+++ Data +++

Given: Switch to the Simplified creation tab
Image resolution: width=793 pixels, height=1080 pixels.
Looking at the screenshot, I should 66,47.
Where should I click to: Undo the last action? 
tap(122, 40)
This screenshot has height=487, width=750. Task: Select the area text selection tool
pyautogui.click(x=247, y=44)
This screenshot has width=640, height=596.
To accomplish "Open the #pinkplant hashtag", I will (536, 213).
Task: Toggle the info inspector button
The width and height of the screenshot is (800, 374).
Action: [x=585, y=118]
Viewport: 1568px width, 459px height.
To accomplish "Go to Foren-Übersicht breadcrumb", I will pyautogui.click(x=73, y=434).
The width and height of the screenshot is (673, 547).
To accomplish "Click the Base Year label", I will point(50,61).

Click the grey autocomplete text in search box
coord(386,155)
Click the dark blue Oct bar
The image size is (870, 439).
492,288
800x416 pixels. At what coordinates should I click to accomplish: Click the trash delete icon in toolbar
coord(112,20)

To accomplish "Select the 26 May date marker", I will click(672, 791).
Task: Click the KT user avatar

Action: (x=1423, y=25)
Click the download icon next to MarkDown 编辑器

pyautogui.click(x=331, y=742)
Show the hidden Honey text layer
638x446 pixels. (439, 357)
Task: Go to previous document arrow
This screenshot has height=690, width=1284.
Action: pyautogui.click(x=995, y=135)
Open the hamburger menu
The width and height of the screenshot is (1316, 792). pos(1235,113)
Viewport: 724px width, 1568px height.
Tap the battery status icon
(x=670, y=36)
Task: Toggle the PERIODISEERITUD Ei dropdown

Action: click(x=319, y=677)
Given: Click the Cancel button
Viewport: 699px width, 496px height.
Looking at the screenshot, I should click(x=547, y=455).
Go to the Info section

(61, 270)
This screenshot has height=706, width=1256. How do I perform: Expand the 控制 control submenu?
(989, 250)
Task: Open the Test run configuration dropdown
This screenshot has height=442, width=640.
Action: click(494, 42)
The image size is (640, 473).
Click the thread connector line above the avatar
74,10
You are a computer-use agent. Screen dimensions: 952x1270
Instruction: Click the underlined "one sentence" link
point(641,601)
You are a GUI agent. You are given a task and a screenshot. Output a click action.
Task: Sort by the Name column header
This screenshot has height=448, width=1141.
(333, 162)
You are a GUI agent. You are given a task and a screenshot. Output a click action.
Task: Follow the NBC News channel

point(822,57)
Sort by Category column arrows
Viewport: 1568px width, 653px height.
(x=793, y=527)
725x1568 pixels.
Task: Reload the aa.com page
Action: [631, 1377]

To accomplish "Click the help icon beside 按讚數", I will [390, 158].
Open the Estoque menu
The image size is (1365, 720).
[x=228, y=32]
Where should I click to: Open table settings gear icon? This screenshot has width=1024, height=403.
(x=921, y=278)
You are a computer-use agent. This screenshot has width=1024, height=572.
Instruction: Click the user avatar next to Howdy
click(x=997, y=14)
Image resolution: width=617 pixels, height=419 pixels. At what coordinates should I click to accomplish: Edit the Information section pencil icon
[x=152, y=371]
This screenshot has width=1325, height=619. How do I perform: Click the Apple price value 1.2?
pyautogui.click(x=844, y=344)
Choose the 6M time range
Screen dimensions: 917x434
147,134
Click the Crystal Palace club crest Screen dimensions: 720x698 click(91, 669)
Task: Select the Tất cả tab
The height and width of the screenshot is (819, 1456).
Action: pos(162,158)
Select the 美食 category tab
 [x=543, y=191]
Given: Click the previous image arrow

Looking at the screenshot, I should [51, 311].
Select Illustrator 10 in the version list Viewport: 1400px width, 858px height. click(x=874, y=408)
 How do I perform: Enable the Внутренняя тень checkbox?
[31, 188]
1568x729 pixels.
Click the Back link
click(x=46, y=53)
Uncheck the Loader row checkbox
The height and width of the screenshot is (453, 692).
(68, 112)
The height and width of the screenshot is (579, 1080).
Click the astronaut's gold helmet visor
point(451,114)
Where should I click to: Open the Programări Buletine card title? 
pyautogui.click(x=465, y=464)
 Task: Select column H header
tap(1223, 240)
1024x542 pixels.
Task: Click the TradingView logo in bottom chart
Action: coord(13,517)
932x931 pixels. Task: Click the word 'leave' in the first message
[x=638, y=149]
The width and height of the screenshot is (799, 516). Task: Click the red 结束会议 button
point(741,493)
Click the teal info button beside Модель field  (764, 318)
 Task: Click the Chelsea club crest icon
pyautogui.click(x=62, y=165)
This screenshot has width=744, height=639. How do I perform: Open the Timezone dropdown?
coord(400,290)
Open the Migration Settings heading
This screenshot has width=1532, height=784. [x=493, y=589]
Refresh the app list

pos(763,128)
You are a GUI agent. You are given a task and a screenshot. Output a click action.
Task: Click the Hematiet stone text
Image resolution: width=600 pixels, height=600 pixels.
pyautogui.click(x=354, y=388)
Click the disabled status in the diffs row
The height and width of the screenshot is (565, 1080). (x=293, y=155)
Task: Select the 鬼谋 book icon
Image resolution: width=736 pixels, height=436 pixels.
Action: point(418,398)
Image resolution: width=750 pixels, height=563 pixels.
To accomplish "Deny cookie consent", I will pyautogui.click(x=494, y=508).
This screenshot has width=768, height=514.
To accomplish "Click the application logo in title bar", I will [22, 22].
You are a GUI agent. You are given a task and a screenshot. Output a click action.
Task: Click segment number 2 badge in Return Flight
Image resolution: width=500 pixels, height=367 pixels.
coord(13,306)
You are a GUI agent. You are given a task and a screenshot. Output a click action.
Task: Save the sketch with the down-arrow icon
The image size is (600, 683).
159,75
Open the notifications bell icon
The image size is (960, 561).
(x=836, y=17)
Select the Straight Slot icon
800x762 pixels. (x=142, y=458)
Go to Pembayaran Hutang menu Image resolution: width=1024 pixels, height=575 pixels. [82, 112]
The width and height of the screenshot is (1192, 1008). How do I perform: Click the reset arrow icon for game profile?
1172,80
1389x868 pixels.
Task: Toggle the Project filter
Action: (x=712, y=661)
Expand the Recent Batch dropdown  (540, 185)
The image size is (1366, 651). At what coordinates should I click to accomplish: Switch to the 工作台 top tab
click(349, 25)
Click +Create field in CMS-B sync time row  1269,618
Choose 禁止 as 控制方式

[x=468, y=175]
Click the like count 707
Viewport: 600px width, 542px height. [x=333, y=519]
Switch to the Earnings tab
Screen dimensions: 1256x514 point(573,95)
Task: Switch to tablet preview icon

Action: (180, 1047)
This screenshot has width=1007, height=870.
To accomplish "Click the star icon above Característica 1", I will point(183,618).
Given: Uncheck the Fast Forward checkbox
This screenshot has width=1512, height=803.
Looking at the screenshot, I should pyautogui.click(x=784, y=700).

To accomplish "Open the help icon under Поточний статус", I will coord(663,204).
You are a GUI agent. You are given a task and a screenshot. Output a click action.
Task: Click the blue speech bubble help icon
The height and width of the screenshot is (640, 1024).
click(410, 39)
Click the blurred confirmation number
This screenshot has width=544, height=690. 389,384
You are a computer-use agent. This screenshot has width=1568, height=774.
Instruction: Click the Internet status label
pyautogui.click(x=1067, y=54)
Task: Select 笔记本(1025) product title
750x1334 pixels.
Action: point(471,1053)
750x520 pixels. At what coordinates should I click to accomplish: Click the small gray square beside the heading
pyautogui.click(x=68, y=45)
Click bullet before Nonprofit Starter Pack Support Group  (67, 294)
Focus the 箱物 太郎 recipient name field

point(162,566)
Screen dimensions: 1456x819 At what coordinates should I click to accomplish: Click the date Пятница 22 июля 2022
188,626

+++

- What to produce
All of the lines above need to be given again exactly.

- Solution for this task
Given: Switch to the Simplified creation tab
Image resolution: width=793 pixels, height=1080 pixels.
Looking at the screenshot, I should 66,47.
Where should I click to: Undo the last action? 
tap(122, 40)
This screenshot has height=487, width=750. Task: Select the area text selection tool
pyautogui.click(x=247, y=44)
This screenshot has width=640, height=596.
To accomplish "Open the #pinkplant hashtag", I will (536, 213).
Task: Toggle the info inspector button
The width and height of the screenshot is (800, 374).
Action: [x=585, y=118]
Viewport: 1568px width, 459px height.
To accomplish "Go to Foren-Übersicht breadcrumb", I will pyautogui.click(x=73, y=434).
The width and height of the screenshot is (673, 547).
To accomplish "Click the Base Year label", I will point(50,61).

Click the grey autocomplete text in search box
coord(386,155)
Click the dark blue Oct bar
The image size is (870, 439).
492,288
800x416 pixels. At what coordinates should I click to accomplish: Click the trash delete icon in toolbar
coord(112,20)

To accomplish "Select the 26 May date marker", I will click(672, 791).
Task: Click the KT user avatar

Action: (x=1423, y=25)
Click the download icon next to MarkDown 编辑器

pyautogui.click(x=331, y=742)
Show the hidden Honey text layer
638x446 pixels. (439, 357)
Task: Go to previous document arrow
This screenshot has height=690, width=1284.
Action: pyautogui.click(x=995, y=135)
Open the hamburger menu
The width and height of the screenshot is (1316, 792). pos(1235,113)
Viewport: 724px width, 1568px height.
Tap the battery status icon
(x=670, y=36)
Task: Toggle the PERIODISEERITUD Ei dropdown

Action: click(x=319, y=677)
Given: Click the Cancel button
Viewport: 699px width, 496px height.
Looking at the screenshot, I should click(x=547, y=455).
Go to the Info section

(61, 270)
This screenshot has height=706, width=1256. How do I perform: Expand the 控制 control submenu?
(989, 250)
Task: Open the Test run configuration dropdown
This screenshot has height=442, width=640.
Action: click(494, 42)
The image size is (640, 473).
Click the thread connector line above the avatar
74,10
You are a computer-use agent. Screen dimensions: 952x1270
Instruction: Click the underlined "one sentence" link
point(641,601)
You are a GUI agent. You are given a task and a screenshot. Output a click action.
Task: Sort by the Name column header
This screenshot has height=448, width=1141.
(333, 162)
You are a GUI agent. You are given a task and a screenshot. Output a click action.
Task: Follow the NBC News channel

point(822,57)
Sort by Category column arrows
Viewport: 1568px width, 653px height.
(x=793, y=527)
725x1568 pixels.
Task: Reload the aa.com page
Action: [631, 1377]

To accomplish "Click the help icon beside 按讚數", I will [390, 158].
Open the Estoque menu
The image size is (1365, 720).
[x=228, y=32]
Where should I click to: Open table settings gear icon? This screenshot has width=1024, height=403.
(x=921, y=278)
You are a computer-use agent. This screenshot has width=1024, height=572.
Instruction: Click the user avatar next to Howdy
click(x=997, y=14)
Image resolution: width=617 pixels, height=419 pixels. At what coordinates should I click to accomplish: Edit the Information section pencil icon
[x=152, y=371]
This screenshot has width=1325, height=619. How do I perform: Click the Apple price value 1.2?
pyautogui.click(x=844, y=344)
Choose the 6M time range
Screen dimensions: 917x434
147,134
Click the Crystal Palace club crest Screen dimensions: 720x698 click(91, 669)
Task: Select the Tất cả tab
The height and width of the screenshot is (819, 1456).
Action: pos(162,158)
Select the 美食 category tab
 [x=543, y=191]
Given: Click the previous image arrow

Looking at the screenshot, I should [51, 311].
Select Illustrator 10 in the version list Viewport: 1400px width, 858px height. click(x=874, y=408)
 How do I perform: Enable the Внутренняя тень checkbox?
[31, 188]
1568x729 pixels.
Click the Back link
click(x=46, y=53)
Uncheck the Loader row checkbox
The height and width of the screenshot is (453, 692).
(68, 112)
The height and width of the screenshot is (579, 1080).
Click the astronaut's gold helmet visor
point(451,114)
Where should I click to: Open the Programări Buletine card title? 
pyautogui.click(x=465, y=464)
 Task: Select column H header
tap(1223, 240)
1024x542 pixels.
Task: Click the TradingView logo in bottom chart
Action: coord(13,517)
932x931 pixels. Task: Click the word 'leave' in the first message
[x=638, y=149]
The width and height of the screenshot is (799, 516). Task: Click the red 结束会议 button
point(741,493)
Click the teal info button beside Модель field  (764, 318)
 Task: Click the Chelsea club crest icon
pyautogui.click(x=62, y=165)
This screenshot has width=744, height=639. How do I perform: Open the Timezone dropdown?
coord(400,290)
Open the Migration Settings heading
This screenshot has width=1532, height=784. [x=493, y=589]
Refresh the app list

pos(763,128)
You are a GUI agent. You are given a task and a screenshot. Output a click action.
Task: Click the Hematiet stone text
Image resolution: width=600 pixels, height=600 pixels.
pyautogui.click(x=354, y=388)
Click the disabled status in the diffs row
The height and width of the screenshot is (565, 1080). (x=293, y=155)
Task: Select the 鬼谋 book icon
Image resolution: width=736 pixels, height=436 pixels.
Action: point(418,398)
Image resolution: width=750 pixels, height=563 pixels.
To accomplish "Deny cookie consent", I will pyautogui.click(x=494, y=508).
This screenshot has width=768, height=514.
To accomplish "Click the application logo in title bar", I will [22, 22].
You are a GUI agent. You are given a task and a screenshot. Output a click action.
Task: Click segment number 2 badge in Return Flight
Image resolution: width=500 pixels, height=367 pixels.
coord(13,306)
You are a GUI agent. You are given a task and a screenshot. Output a click action.
Task: Save the sketch with the down-arrow icon
The image size is (600, 683).
159,75
Open the notifications bell icon
The image size is (960, 561).
(x=836, y=17)
Select the Straight Slot icon
800x762 pixels. (x=142, y=458)
Go to Pembayaran Hutang menu Image resolution: width=1024 pixels, height=575 pixels. [82, 112]
The width and height of the screenshot is (1192, 1008). How do I perform: Click the reset arrow icon for game profile?
1172,80
1389x868 pixels.
Task: Toggle the Project filter
Action: (x=712, y=661)
Expand the Recent Batch dropdown  (540, 185)
The image size is (1366, 651). At what coordinates should I click to accomplish: Switch to the 工作台 top tab
click(349, 25)
Click +Create field in CMS-B sync time row  1269,618
Choose 禁止 as 控制方式

[x=468, y=175]
Click the like count 707
Viewport: 600px width, 542px height. [x=333, y=519]
Switch to the Earnings tab
Screen dimensions: 1256x514 point(573,95)
Task: Switch to tablet preview icon

Action: (180, 1047)
This screenshot has width=1007, height=870.
To accomplish "Click the star icon above Característica 1", I will point(183,618).
Given: Uncheck the Fast Forward checkbox
This screenshot has width=1512, height=803.
Looking at the screenshot, I should pyautogui.click(x=784, y=700).

To accomplish "Open the help icon under Поточний статус", I will coord(663,204).
You are a GUI agent. You are given a task and a screenshot. Output a click action.
Task: Click the blue speech bubble help icon
The height and width of the screenshot is (640, 1024).
click(410, 39)
Click the blurred confirmation number
This screenshot has width=544, height=690. 389,384
You are a computer-use agent. This screenshot has width=1568, height=774.
Instruction: Click the Internet status label
pyautogui.click(x=1067, y=54)
Task: Select 笔记本(1025) product title
750x1334 pixels.
Action: point(471,1053)
750x520 pixels. At what coordinates should I click to accomplish: Click the small gray square beside the heading
pyautogui.click(x=68, y=45)
Click bullet before Nonprofit Starter Pack Support Group  (67, 294)
Focus the 箱物 太郎 recipient name field

point(162,566)
Screen dimensions: 1456x819 At what coordinates should I click to accomplish: Click the date Пятница 22 июля 2022
188,626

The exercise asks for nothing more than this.